Anyway, the job is going well and my question is: Since I am already working at a union shop, if I am accepted into the apprenticeship program is it likely that I will get to start working on jobsites sooner than the May,June,July that I was quoted? I want to get out of my parents hair and get my own place so it would be great if I could start making apprentice wages sooner.
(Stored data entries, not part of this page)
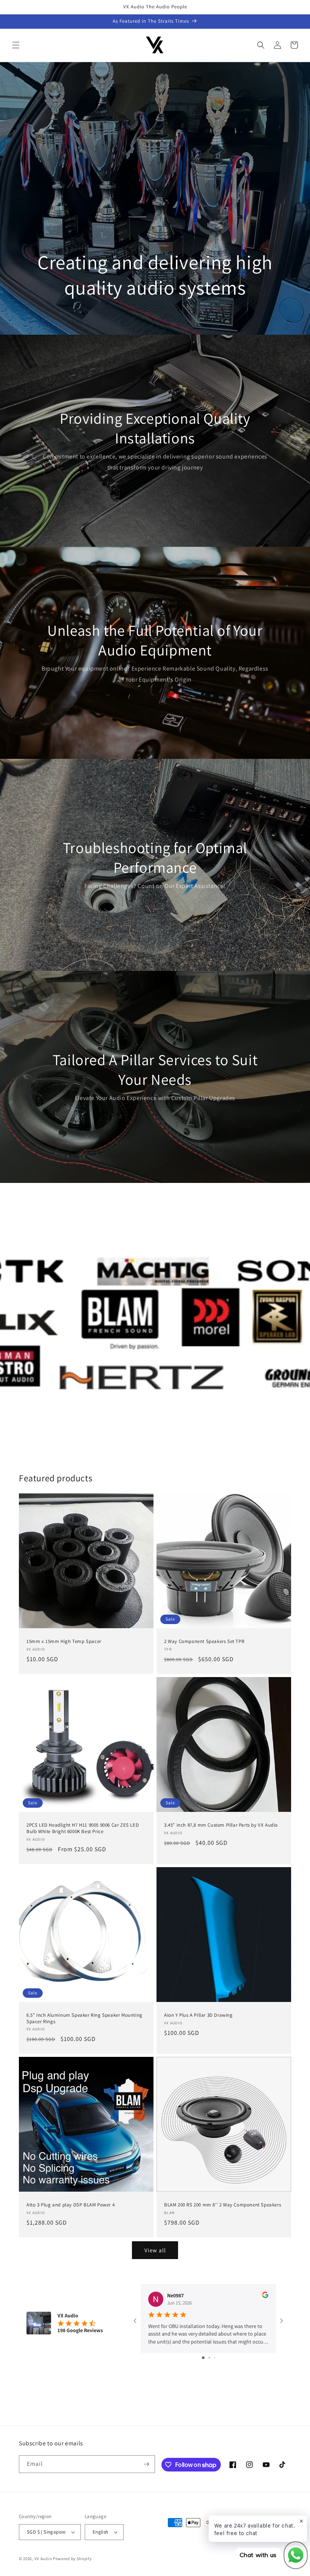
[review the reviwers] (265, 2296)
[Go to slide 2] (209, 2358)
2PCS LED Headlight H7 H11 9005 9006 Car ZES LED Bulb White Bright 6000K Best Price (82, 1828)
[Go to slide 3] (214, 2357)
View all (155, 2250)
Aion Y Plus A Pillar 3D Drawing (198, 2015)
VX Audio (43, 2558)
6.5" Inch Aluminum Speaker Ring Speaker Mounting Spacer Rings (84, 2018)
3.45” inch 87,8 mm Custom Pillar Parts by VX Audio (221, 1825)
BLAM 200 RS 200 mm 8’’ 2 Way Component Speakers (222, 2205)
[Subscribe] (146, 2464)
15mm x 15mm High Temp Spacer (63, 1641)
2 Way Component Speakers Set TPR (204, 1641)
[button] (16, 45)
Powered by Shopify (72, 2558)
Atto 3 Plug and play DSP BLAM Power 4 (70, 2205)
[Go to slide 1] (203, 2357)
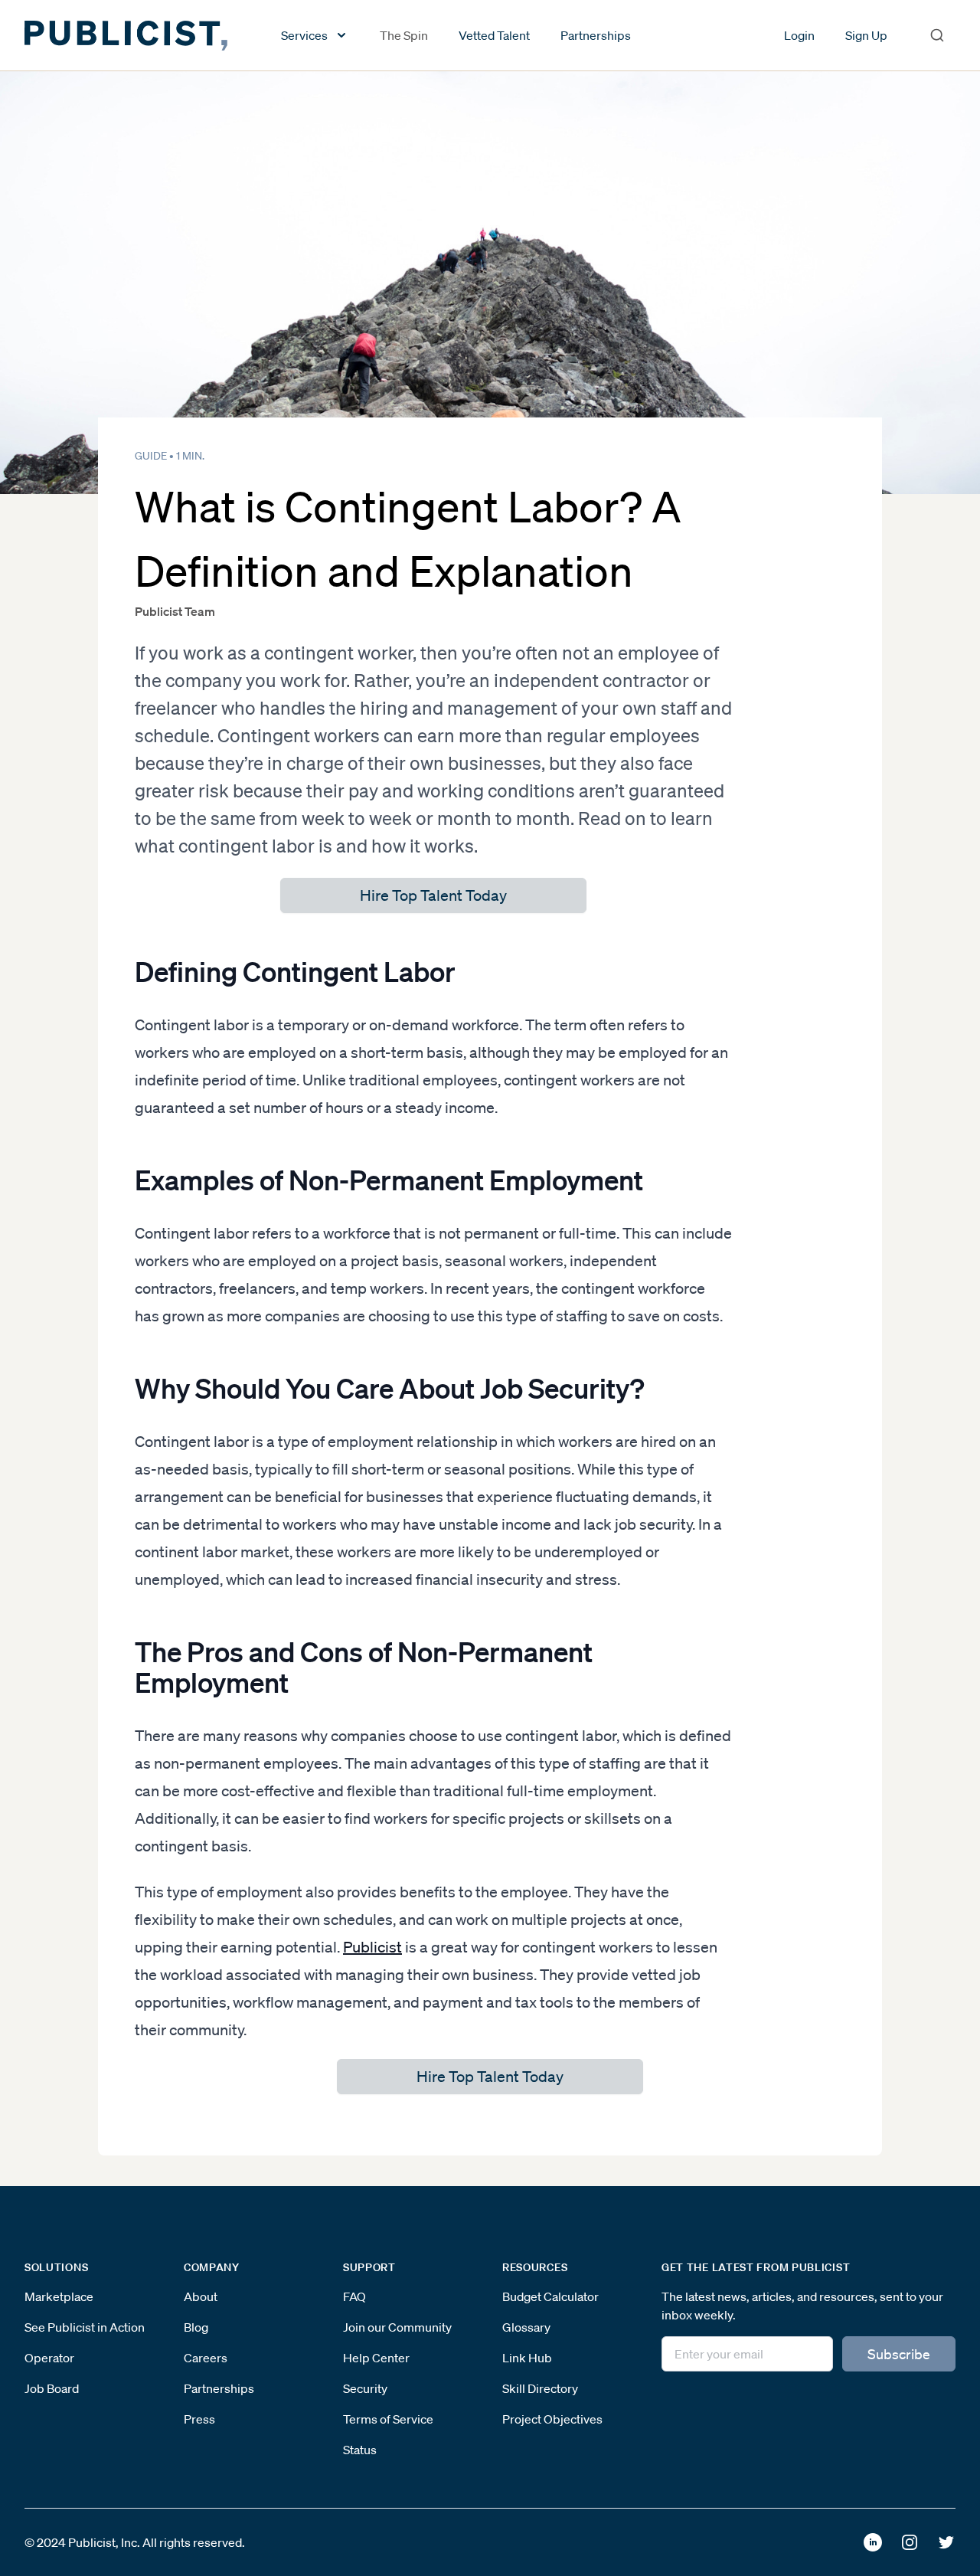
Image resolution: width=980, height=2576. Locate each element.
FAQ (354, 2296)
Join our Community (397, 2327)
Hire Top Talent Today (433, 895)
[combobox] (937, 35)
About (200, 2296)
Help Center (376, 2357)
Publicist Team (175, 611)
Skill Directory (540, 2388)
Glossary (526, 2327)
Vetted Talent (494, 35)
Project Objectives (552, 2419)
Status (360, 2449)
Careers (205, 2357)
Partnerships (595, 35)
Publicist (372, 1947)
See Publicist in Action (84, 2327)
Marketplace (58, 2296)
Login (799, 35)
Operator (49, 2357)
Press (199, 2419)
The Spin (404, 35)
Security (365, 2388)
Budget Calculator (550, 2296)
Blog (196, 2327)
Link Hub (527, 2357)
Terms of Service (388, 2419)
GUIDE (151, 456)
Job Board (51, 2388)
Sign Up (866, 35)
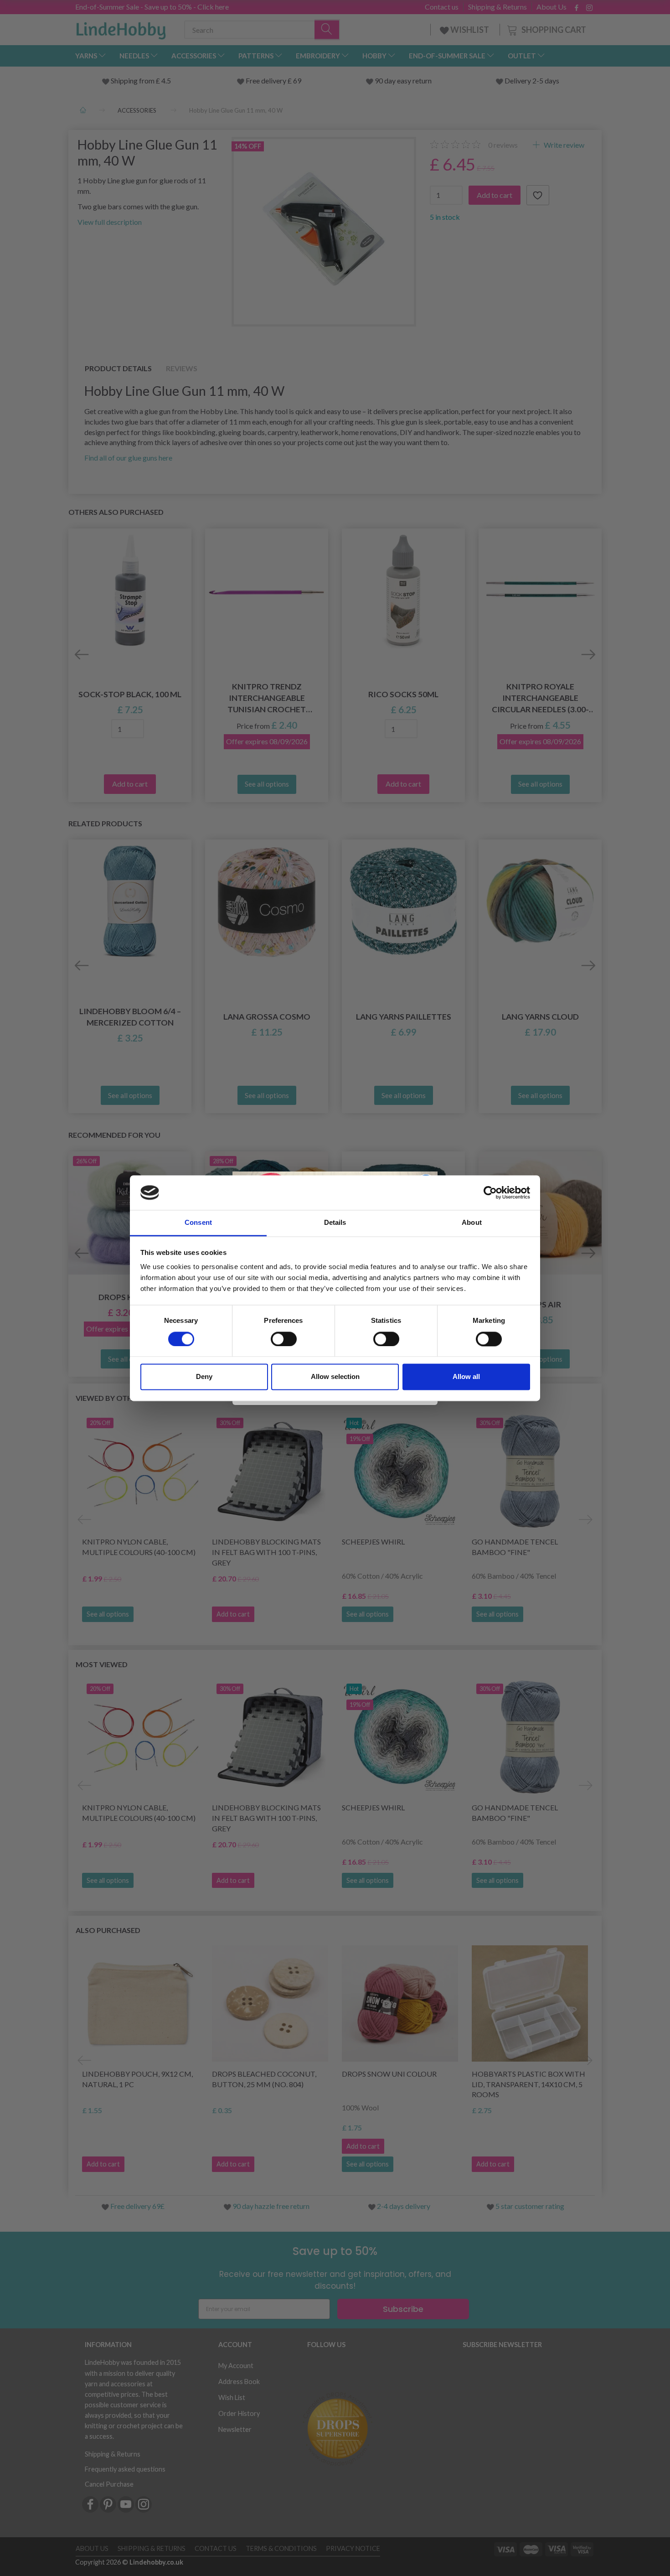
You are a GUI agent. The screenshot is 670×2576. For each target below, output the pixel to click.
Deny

Also I am trying to prepare for the interview and I need to come up with some good questions to ask the committe, I understand that it is not good for the applicant to ask questions about benefits and wages unless the interviewer starts that sort of conversation - is there any appropriate way I could ask if I would start my OJT a bit sooner because I am already employed by a union contractor?


----------



## erics37 (May 7, 2009)

NitroTurkey said:


> So I have my interview for the apprenticeship next week, when I took my test the man that administered the exam told us that if we were accepted after the interviews that would would probably start working in May, June, or July. I got a job with a union contractor a few weeks ago working in the shop ( mostly I load/unload trailers, vans, trucks and pickup/deliver parts at suppliers and jobsites ) .
> 
> Anyway, the job is going well and my question is: Since I am already working at a union shop, if I am accepted into the apprenticeship program is it likely that I will get to start working on jobsites sooner than the May,June,July that I was quoted? I want to get out of my parents hair and get my own place so it would be great if I could start making apprentice wages sooner.
> 
> Also I am trying to prepare for the interview and I need to come up with some good questions to ask the committe, I understand that it is not good for the applicant to ask questions about benefits and wages unless the interviewer starts that sort of conversation - is there any appropriate way I could ask if I would start my OJT a bit sooner because I am already employed by a union contractor?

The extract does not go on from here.